Só uma injustificável mania de perseguição pode explicar a abertura espontânea de um inquérito para apurar ataques aos ministros nas redes sociais, a censura a um site que publicou informações inócuas e desagradáveis e a recusa do relator do inquérito em ceder ao pedido da Procuradoria-Geral da República (PGR) para arquivá-lo.
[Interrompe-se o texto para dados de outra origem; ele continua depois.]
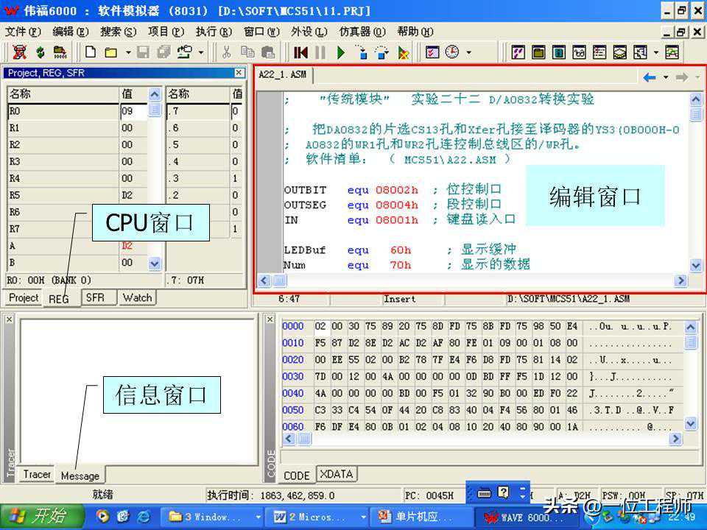707x530 pixels.
Task: Click the clock icon in the toolbar
Action: click(x=451, y=52)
O aspecto jurídico que cerca cada ação nem é tão controverso:
1) Sim, o presidente do STF, ministro Dias Toffoli, podia abrir o inquérito “de ofício”, interpretando com certa latitude o artigo do regimento que lhe permite investigar crimes na sede do Supremo – mas deveria ter sorteado o relator, em vez de indicá-lo por afinidade;
2) Não, o relator, ministro Alexandre de Moraes, não podia mandar o site O Antagonista nem a revista digital Crusoé retirarem do ar a reportagem em que Toffoli era identificado por Marcelo Odebrecht como “amigo do amigo do meu pai” (quer dizer: amigo do ex-presidente Luiz Inácio Lula da Silva), ainda que a informação não fosse verdadeira (era);
3) Não, Moraes não era obrigado a aceitar o pedido de arquivamento feito pela PGR, embora isso fosse a atitude mais lógica e sensata, já que ele poderá conduzir o inquérito até o fim, mas a investigação não resultará em ação penal.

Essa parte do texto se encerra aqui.